During World War II, the US Air Force built a landing strip called Morse Field on the point. The airfield was closed in 1953. In 1961 South Point was on the list of final sites to be considered by NASA to launch crewed rockets to space, but was considered too remote although it was later used to launch sounding rockets for testing of instruments at the Air Force's Maui Space Surveillance Center. The low latitude of the location also made it (and nearby areas that are as remote) attractive as a site for private rocket launches, but these plans were dropped in the face of high costs and local opposition.

A space tracking station was operated from 1964 to 1965, and in the 21st century the Swedish Space Corporation's Universal Space Network again established a remote ground station for space tracking and communications, now consisting of two 13-meter parabolic antennas on the east side of South Point Road. Also at Ka Lae are the large shortwave radio antennas of World Harvest Radio International, which used callsign KWHR until 2009.

In 1987 the Kamaoa Wind Farm began operation with thirty-seven Mitsubishi 250 kW wind turbines with an operationally typical total peak output of 7.5 MW. By 2006 the turbines at were falling into disrepair, and they were finally shut down on August 15, 2006. At the end of August 2006, components for a new set of wind turbines were transported to South Point. The Pakini Nui project consists of 14 General Electric wind turbines constructed at , about 1.5 miles (2.4 km) from the old Kamaoa wind farm. Completed in April 2007, Pakini Nui supplies up to 20.5 MW of power to the island electricity grid of Hawaii Electric Light Company. The wind farm is operated by Tawhiri Power, LLC. It is the southernmost wind farm in the United States. The turbines of the old wind farm have been disassembled.

▶ _ASSIGNMENT_
Answer these questions from the South Point passage above.
(a) In what year was the Morse Field airfield closed?
(b) What callsign did World Harvest Radio International use until 2009?
(c) How many General Electric wind turbines make up the Pakini Nui project?

▶ _INFORMATION GIVEN_
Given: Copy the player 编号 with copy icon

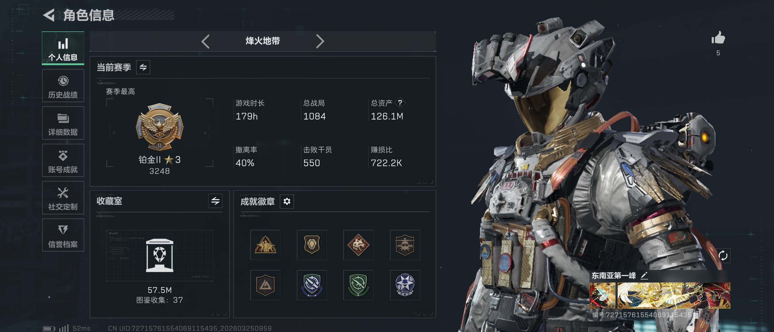Looking at the screenshot, I should point(697,314).
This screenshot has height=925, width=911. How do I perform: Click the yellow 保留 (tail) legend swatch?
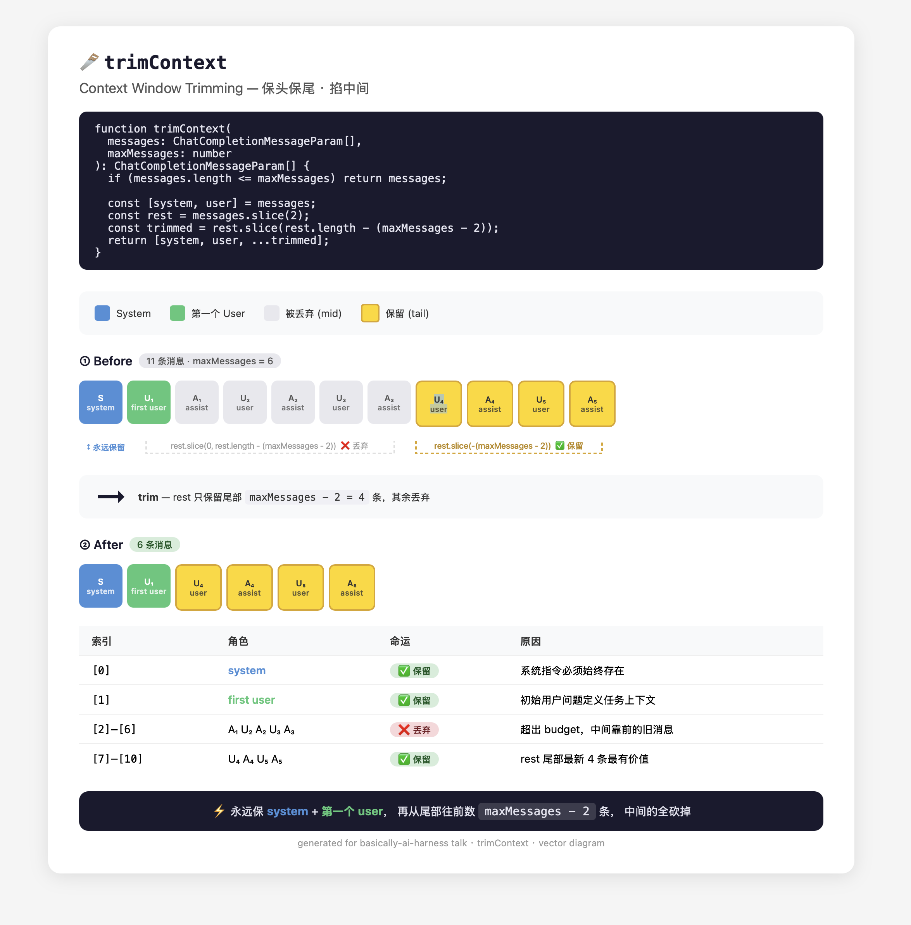click(370, 313)
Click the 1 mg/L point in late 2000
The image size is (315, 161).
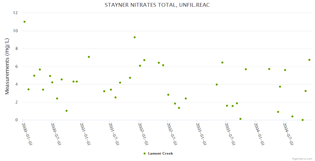pyautogui.click(x=67, y=111)
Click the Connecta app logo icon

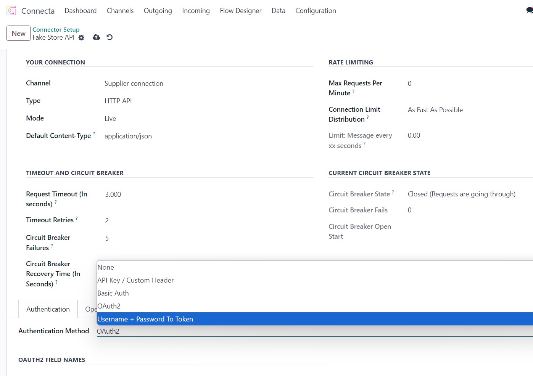(11, 11)
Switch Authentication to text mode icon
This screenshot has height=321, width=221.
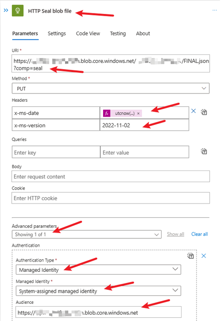tap(190, 255)
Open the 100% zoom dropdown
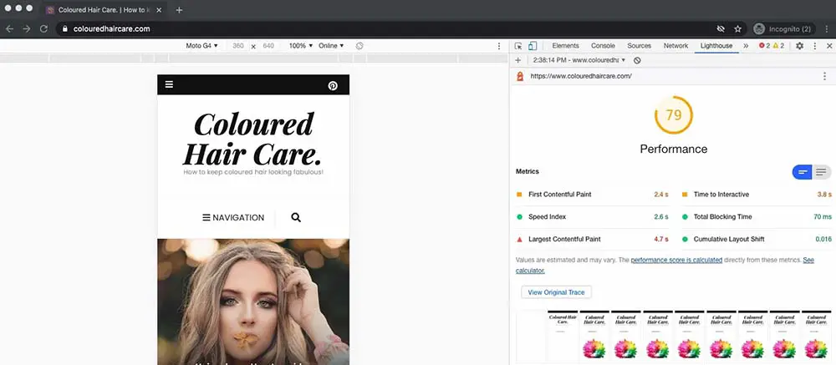 coord(301,46)
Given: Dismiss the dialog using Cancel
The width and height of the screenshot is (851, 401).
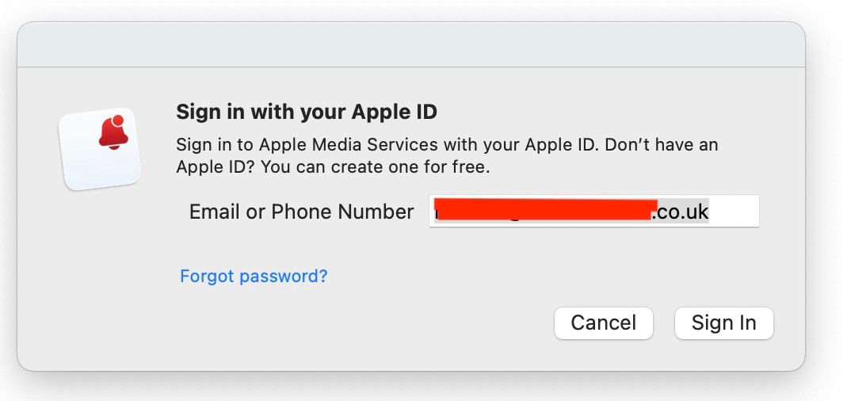Looking at the screenshot, I should (603, 323).
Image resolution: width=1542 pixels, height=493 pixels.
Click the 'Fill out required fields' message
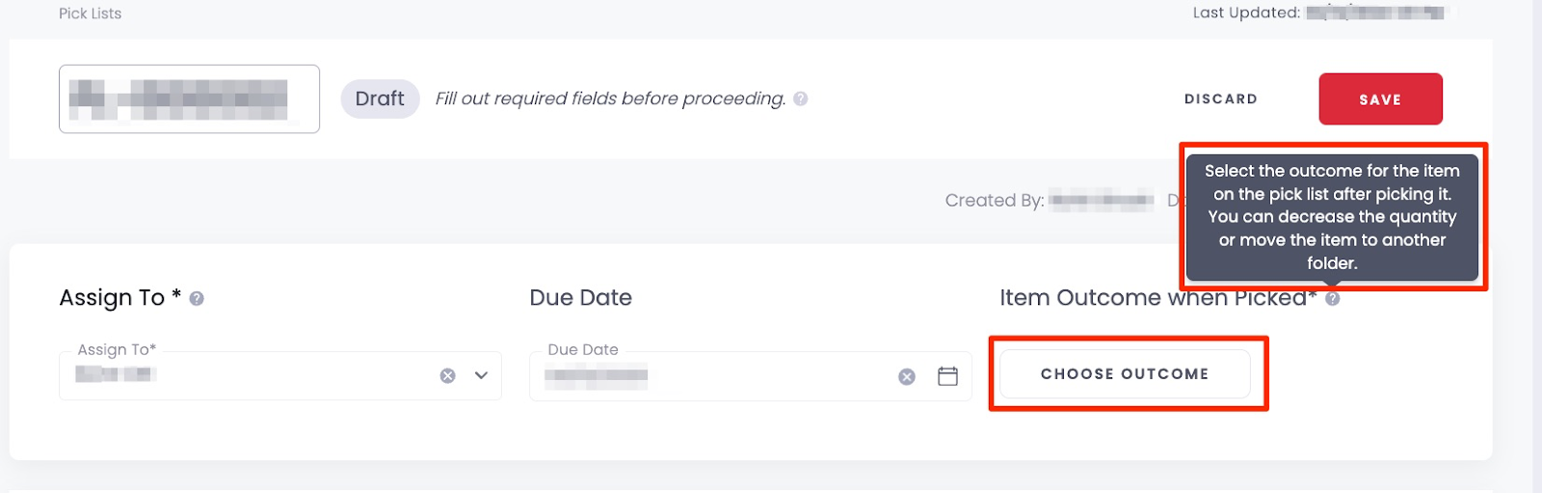610,98
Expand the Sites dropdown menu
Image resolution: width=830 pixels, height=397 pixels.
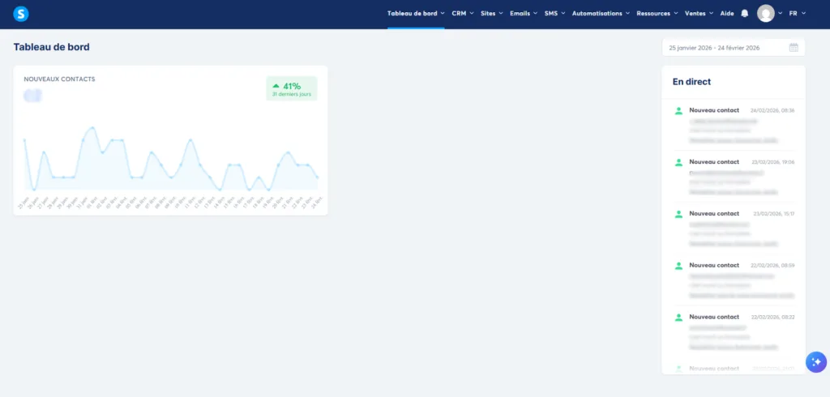pyautogui.click(x=492, y=14)
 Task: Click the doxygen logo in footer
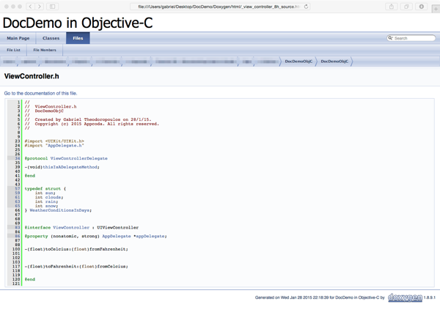tap(405, 298)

▶ _TASK OUTPUT_
(a) 1953
(b) KWHR
(c) 14